REPORTER: I have a question concerning the Northern Territories. There have been a number of press reports that at the Japan-Russia Summit Meeting held in June the Prime Minister agreed with President Putin that he would make a visit to Russia before the end of the year. What are the facts behind these reports, and could you also tell us whether the Prime Minister intends to make a visit to Russia, separately from his attendance at the APEC Russia 2012 Summit to be held in Vladivostok in September?
CHIEF CABINET SECRETARY FUJIMURA: I would like to refrain from going into the details of the discussions that took place at the Japan-Russia Summit Meeting, but with regard to the visit of Prime Minister Noda to Russia, it was the case that President Putin expressed his hope that a visit would be realized in the near future and that arrangements would be made with regard to specific timing. That was the gist of the discussions on this matter. There was no specific talk of dates for a visit, which remain undecided, but just that arrangements and coordination would be made.
REPORTER: On a related note, it has also been reported in the press that there were no particular statements in the meeting concerning the "reactivation" of negotiations on the issue of the Northern Territories. Could you tell us whether the word "reactivation" was not actually used, and if this was the case, whether the Government recognizes that a subsequent explanation was given that was different from the actual facts?

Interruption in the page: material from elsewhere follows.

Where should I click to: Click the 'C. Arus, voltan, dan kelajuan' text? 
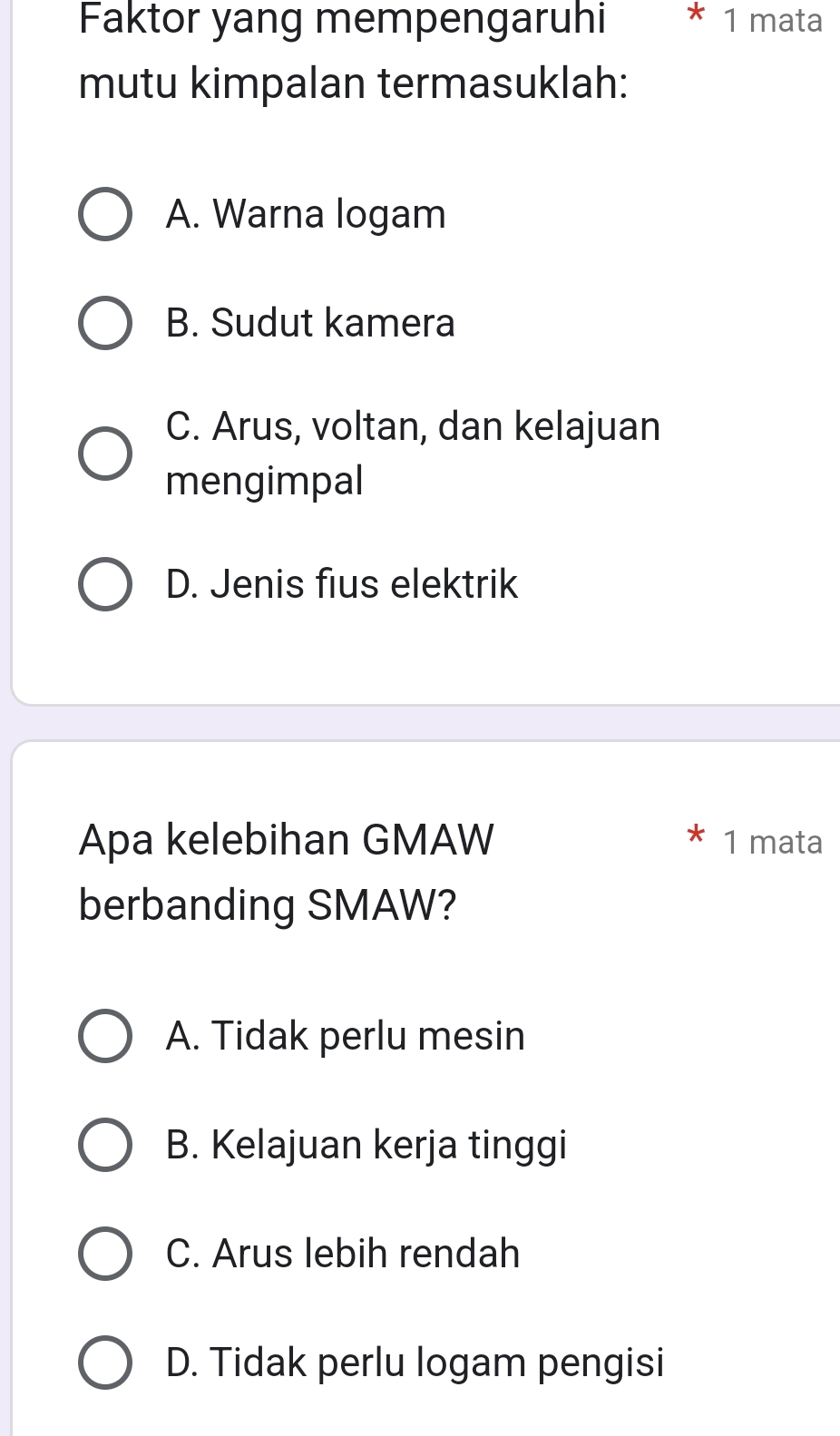[x=414, y=426]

CHIEF CABINET SECRETARY FUJIMURA: First of all, with regard to the word "reactivation," this was something I was asked about in the press conference yesterday, and as a result of investigation I have found that it was not actually used. It was actually the case that Prime Minister Noda proposed in the Japan-Russia Summit Meeting that orders be given to "begin" to advance negotiations at the working level, or the ministerial level. President Putin agreed to advance the process of negotiations on a peace treaty between Japan and Russia. During the course of the Japan-Russia Summit Meeting the word "reactivation" was not actually used. However, it has been confirmed that both sides agreed to press ahead with substantive negotiations in view of the interaction on this issue at the leader level at the summit meeting and also subsequent actual interactions between Japan and Russia. Thus, it was the case that at the press briefing following the summit meeting the word "reactivation" was used to explain this process as a whole.
REPORTER: Returning to the issue of the word "reactivation" at the Japan-Russia Summit Meeting, I am afraid that I did not really grasp the reason why this word, which was not used in the summit meeting itself, was then used in the press briefing afterwards. Do you consider that there was no particular problem in using the word "reactivation?"
CHIEF CABINET SECRETARY FUJIMURA: Yes, the ultimate conclusion is as you describe it. Although the word "reactivation" was not used in discussions in the Japan-Russia Summit Meeting, it has been confirmed that both sides agreed to press ahead afresh with substantive negotiations, in view of the interaction on this issue at the leader level at the summit meeting and also subsequent actual interactions between Japan and Russia. At the press briefing following the summit meeting, the word "reactivation" was used to explain this process as a whole. Accordingly, it is absolutely not the case that the word "reactivation" diverges from the actual content of the meeting and there is no substantial meaning in concentrating unduly on whether or not it was actually used.